Why did the boy fall? He got tackled by a man that was 400 pounds.

Why did the Jew die? Because of old age

Everybody has a penis! EVERY BODY! WHY can't feminists admit this obvious anatomical fact? Gahhhh!

I like that, but why am I happy?

Why did the boy go back in time? He didn't. He was mutilated by rabid apes.

What starts with f and ends in u-c-k? a:****

A man told this joke once... it wasn't funny.

Who has no penis Religious Believers

An indian boy asked his Dad,'Why do we have such long names?' His father didn't reply, he died on the road home.

what do you get if you cross a motorway with a wheel barrow? Arrested as a wheelbarrow is not a motorised vehicle, or even a vehicle at all and therefore it is an offence to cross the motorway with it, actually it is probably an offence to cross a motorway with anything now that I come to think of it

Guess what my dad got me for my birthday? NOTHING, he left my mom and I when I was a baby.

My girlfriend told me I couldn't satisfy her sexually. I told her she was beautiful and gave her flowers.

What do you call a black person flying an airplane? The pilot.

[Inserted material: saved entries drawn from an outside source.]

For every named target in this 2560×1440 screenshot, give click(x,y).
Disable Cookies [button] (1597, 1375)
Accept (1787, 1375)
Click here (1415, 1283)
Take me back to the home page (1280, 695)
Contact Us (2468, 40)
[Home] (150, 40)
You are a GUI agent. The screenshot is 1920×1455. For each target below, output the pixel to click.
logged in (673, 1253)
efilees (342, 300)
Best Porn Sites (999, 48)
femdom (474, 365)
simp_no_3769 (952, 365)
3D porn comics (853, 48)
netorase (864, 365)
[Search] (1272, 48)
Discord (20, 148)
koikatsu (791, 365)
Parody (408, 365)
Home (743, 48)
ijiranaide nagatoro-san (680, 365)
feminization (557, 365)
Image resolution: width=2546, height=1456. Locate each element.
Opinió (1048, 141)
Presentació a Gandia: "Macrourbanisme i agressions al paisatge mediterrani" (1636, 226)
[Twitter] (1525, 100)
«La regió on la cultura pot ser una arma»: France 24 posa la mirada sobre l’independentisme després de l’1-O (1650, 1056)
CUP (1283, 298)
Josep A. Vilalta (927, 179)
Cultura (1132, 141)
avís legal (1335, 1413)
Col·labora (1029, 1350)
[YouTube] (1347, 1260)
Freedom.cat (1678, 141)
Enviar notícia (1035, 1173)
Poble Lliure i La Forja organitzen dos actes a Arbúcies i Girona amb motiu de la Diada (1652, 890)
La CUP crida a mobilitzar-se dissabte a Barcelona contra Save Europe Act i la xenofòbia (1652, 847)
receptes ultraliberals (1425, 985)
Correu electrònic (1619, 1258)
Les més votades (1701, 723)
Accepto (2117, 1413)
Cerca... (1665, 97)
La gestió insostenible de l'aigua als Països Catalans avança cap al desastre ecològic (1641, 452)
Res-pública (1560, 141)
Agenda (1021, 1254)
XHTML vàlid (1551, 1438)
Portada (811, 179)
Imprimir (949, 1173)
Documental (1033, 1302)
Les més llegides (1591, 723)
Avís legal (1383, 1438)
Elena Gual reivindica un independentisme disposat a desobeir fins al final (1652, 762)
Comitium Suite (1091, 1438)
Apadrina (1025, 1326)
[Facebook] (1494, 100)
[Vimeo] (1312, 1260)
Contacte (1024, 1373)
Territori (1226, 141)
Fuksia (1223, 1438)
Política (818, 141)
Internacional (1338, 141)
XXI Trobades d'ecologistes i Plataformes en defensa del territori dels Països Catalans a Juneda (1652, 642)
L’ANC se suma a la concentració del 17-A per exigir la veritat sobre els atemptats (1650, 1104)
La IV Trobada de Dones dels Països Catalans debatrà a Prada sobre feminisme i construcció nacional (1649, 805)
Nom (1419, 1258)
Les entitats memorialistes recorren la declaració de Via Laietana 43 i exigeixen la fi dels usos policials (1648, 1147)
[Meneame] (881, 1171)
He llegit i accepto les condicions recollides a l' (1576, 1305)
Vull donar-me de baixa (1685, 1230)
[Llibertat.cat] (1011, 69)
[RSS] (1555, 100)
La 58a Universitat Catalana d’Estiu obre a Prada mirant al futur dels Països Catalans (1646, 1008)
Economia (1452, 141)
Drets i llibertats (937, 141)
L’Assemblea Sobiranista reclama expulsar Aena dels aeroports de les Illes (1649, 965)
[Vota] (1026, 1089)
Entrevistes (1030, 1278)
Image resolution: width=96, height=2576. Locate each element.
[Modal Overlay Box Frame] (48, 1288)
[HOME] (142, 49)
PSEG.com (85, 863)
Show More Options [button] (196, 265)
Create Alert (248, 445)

What did the facial stylist charge Jack Sparrow to get his ears pierced? A buc-an-ear!

Why did the little boy throw a clock out of the window? Because he wanted to break it.

roses are red violets are blue holy sh*t slendermans behind you

Roses are black Violets are black Oh fuck I'm blind!

Do you know why, when geese fly south for the winter, one side of the V is always longer than the other? Because there are more birds on that side.

y was man afaid of fire?, cuz its hot

Anti Joke

What are Antijokes? Anti Jokes (or Anti Humor) is a type of comedy in which the uses is set up to expect a typical joke setup however the joke ends with such anticlimax that it becomes funny in its own right. The lack of punchline is the punchline.

Our Updated iOS App!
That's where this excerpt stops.